**ENTRIES PROVIDED:**
※ ※ ※

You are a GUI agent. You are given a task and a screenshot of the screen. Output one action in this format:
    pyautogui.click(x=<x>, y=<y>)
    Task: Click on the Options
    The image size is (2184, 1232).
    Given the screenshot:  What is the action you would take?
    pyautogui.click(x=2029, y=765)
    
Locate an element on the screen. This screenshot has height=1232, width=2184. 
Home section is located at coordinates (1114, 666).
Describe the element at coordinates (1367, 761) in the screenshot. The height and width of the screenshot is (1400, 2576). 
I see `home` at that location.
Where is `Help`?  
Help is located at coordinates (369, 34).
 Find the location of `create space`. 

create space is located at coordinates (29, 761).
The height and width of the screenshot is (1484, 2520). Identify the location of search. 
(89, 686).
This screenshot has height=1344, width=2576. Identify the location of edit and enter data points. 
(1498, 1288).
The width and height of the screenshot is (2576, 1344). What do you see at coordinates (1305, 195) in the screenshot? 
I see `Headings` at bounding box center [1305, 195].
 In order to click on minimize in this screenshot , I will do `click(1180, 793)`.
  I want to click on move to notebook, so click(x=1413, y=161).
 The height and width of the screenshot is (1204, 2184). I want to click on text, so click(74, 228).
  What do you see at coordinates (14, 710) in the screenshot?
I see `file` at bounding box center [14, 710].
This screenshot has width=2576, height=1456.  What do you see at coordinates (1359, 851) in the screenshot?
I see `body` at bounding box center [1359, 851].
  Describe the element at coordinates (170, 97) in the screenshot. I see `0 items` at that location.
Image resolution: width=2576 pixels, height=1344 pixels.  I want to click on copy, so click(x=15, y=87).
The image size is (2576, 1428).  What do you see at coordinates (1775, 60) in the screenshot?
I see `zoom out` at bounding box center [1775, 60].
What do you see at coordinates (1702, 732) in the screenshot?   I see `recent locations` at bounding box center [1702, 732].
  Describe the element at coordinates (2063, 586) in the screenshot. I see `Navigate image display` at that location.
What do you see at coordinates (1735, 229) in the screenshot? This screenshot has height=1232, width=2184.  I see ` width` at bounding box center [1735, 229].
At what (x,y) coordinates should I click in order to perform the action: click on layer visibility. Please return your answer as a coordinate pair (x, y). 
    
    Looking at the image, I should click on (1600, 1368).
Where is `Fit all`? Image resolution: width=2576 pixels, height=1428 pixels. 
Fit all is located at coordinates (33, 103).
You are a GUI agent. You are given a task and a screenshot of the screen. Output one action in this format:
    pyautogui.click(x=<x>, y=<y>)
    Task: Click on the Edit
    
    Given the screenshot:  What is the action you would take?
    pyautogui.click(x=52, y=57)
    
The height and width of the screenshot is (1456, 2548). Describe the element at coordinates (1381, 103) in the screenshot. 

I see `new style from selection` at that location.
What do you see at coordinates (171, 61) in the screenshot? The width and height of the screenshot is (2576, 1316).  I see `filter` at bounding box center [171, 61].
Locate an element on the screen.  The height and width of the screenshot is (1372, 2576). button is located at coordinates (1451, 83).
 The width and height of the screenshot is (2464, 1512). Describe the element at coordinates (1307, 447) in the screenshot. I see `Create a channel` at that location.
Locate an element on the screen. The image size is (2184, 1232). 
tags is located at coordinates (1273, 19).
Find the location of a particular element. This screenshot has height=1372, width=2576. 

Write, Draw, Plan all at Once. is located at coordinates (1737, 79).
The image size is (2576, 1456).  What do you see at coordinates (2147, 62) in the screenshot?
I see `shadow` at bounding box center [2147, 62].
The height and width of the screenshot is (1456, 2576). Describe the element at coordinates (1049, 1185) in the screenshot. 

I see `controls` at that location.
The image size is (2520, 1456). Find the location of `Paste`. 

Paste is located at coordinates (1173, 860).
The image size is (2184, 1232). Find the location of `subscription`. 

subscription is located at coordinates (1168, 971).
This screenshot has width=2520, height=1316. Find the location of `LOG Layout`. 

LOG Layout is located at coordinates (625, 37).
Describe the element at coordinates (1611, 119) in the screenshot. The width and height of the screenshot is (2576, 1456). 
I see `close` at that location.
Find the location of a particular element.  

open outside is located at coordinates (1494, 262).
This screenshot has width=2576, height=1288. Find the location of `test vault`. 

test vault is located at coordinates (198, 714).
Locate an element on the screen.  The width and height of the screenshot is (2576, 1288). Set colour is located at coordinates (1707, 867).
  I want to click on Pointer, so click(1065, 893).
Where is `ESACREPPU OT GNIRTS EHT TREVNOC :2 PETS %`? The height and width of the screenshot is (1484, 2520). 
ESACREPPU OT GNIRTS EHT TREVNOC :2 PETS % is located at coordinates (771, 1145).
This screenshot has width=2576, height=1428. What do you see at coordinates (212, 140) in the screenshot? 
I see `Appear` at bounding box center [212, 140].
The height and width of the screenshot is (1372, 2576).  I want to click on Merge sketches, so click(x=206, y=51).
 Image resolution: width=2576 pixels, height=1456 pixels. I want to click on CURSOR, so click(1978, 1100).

※ ※ ※

**PROBLEM:** Render the data above as a Markdown table with two columns, Row and Line: number each line in Row and put its text in Line, skipping blank lines.

**SOLUTION FOR THIS TASK:**
| Row | Line |
|---|---|
| 1 | You are a GUI agent. You are given a task and a screenshot of the screen. Output one action in this format: |
| 2 |     pyautogui.click(x=<x>, y=<y>) |
| 3 |     Task: Click on the Options |
| 4 |     The image size is (2184, 1232). |
| 5 |     Given the screenshot:  What is the action you would take? |
| 6 |     pyautogui.click(x=2029, y=765) |
| 7 | Locate an element on the screen. This screenshot has height=1232, width=2184.  |
| 8 | Home section is located at coordinates (1114, 666). |
| 9 | Describe the element at coordinates (1367, 761) in the screenshot. The height and width of the screenshot is (1400, 2576).  |
| 10 | I see `home` at that location. |
| 11 | Where is `Help`?   |
| 12 | Help is located at coordinates (369, 34). |
| 13 |  Find the location of `create space`.  |
| 14 | create space is located at coordinates (29, 761). |
| 15 | The height and width of the screenshot is (1484, 2520). Identify the location of search.  |
| 16 | (89, 686). |
| 17 | This screenshot has height=1344, width=2576. Identify the location of edit and enter data points.  |
| 18 | (1498, 1288). |
| 19 | The width and height of the screenshot is (2576, 1344). What do you see at coordinates (1305, 195) in the screenshot?  |
| 20 | I see `Headings` at bounding box center [1305, 195]. |
| 21 |  In order to click on minimize in this screenshot , I will do `click(1180, 793)`. |
| 22 |   I want to click on move to notebook, so click(x=1413, y=161). |
| 23 |  The height and width of the screenshot is (1204, 2184). I want to click on text, so click(74, 228). |
| 24 |   What do you see at coordinates (14, 710) in the screenshot? |
| 25 | I see `file` at bounding box center [14, 710]. |
| 26 | This screenshot has width=2576, height=1456.  What do you see at coordinates (1359, 851) in the screenshot? |
| 27 | I see `body` at bounding box center [1359, 851]. |
| 28 |   Describe the element at coordinates (170, 97) in the screenshot. I see `0 items` at that location. |
| 29 | Image resolution: width=2576 pixels, height=1344 pixels.  I want to click on copy, so click(x=15, y=87). |
| 30 | The image size is (2576, 1428).  What do you see at coordinates (1775, 60) in the screenshot? |
| 31 | I see `zoom out` at bounding box center [1775, 60]. |
| 32 | What do you see at coordinates (1702, 732) in the screenshot?   I see `recent locations` at bounding box center [1702, 732]. |
| 33 |   Describe the element at coordinates (2063, 586) in the screenshot. I see `Navigate image display` at that location. |
| 34 | What do you see at coordinates (1735, 229) in the screenshot? This screenshot has height=1232, width=2184.  I see ` width` at bounding box center [1735, 229]. |
| 35 | At what (x,y) coordinates should I click in order to perform the action: click on layer visibility. Please return your answer as a coordinate pair (x, y).  |
| 36 |     Looking at the image, I should click on (1600, 1368). |
| 37 | Where is `Fit all`? Image resolution: width=2576 pixels, height=1428 pixels.  |
| 38 | Fit all is located at coordinates (33, 103). |
| 39 | You are a GUI agent. You are given a task and a screenshot of the screen. Output one action in this format: |
| 40 |     pyautogui.click(x=<x>, y=<y>) |
| 41 |     Task: Click on the Edit |
| 42 |     Given the screenshot:  What is the action you would take? |
| 43 |     pyautogui.click(x=52, y=57) |
| 44 | The height and width of the screenshot is (1456, 2548). Describe the element at coordinates (1381, 103) in the screenshot.  |
| 45 | I see `new style from selection` at that location. |
| 46 | What do you see at coordinates (171, 61) in the screenshot? The width and height of the screenshot is (2576, 1316).  I see `filter` at bounding box center [171, 61]. |
| 47 | Locate an element on the screen.  The height and width of the screenshot is (1372, 2576). button is located at coordinates (1451, 83). |
| 48 |  The width and height of the screenshot is (2464, 1512). Describe the element at coordinates (1307, 447) in the screenshot. I see `Create a channel` at that location. |
| 49 | Locate an element on the screen. The image size is (2184, 1232).  |
| 50 | tags is located at coordinates (1273, 19). |
| 51 | Find the location of a particular element. This screenshot has height=1372, width=2576.  |
| 52 | Write, Draw, Plan all at Once. is located at coordinates (1737, 79). |
| 53 | The image size is (2576, 1456).  What do you see at coordinates (2147, 62) in the screenshot? |
| 54 | I see `shadow` at bounding box center [2147, 62]. |
| 55 | The height and width of the screenshot is (1456, 2576). Describe the element at coordinates (1049, 1185) in the screenshot.  |
| 56 | I see `controls` at that location. |
| 57 | The image size is (2520, 1456). Find the location of `Paste`.  |
| 58 | Paste is located at coordinates (1173, 860). |
| 59 | The image size is (2184, 1232). Find the location of `subscription`.  |
| 60 | subscription is located at coordinates (1168, 971). |
| 61 | This screenshot has width=2520, height=1316. Find the location of `LOG Layout`.  |
| 62 | LOG Layout is located at coordinates (625, 37). |
| 63 | Describe the element at coordinates (1611, 119) in the screenshot. The width and height of the screenshot is (2576, 1456).  |
| 64 | I see `close` at that location. |
| 65 | Find the location of a particular element.   |
| 66 | open outside is located at coordinates (1494, 262). |
| 67 | This screenshot has width=2576, height=1288. Find the location of `test vault`.  |
| 68 | test vault is located at coordinates (198, 714). |
| 69 | Locate an element on the screen.  The width and height of the screenshot is (2576, 1288). Set colour is located at coordinates (1707, 867). |
| 70 |   I want to click on Pointer, so click(1065, 893). |
| 71 | Where is `ESACREPPU OT GNIRTS EHT TREVNOC :2 PETS %`? The height and width of the screenshot is (1484, 2520).  |
| 72 | ESACREPPU OT GNIRTS EHT TREVNOC :2 PETS % is located at coordinates (771, 1145). |
| 73 | This screenshot has width=2576, height=1428. What do you see at coordinates (212, 140) in the screenshot?  |
| 74 | I see `Appear` at bounding box center [212, 140]. |
| 75 | The height and width of the screenshot is (1372, 2576).  I want to click on Merge sketches, so click(x=206, y=51). |
| 76 |  Image resolution: width=2576 pixels, height=1456 pixels. I want to click on CURSOR, so click(1978, 1100). |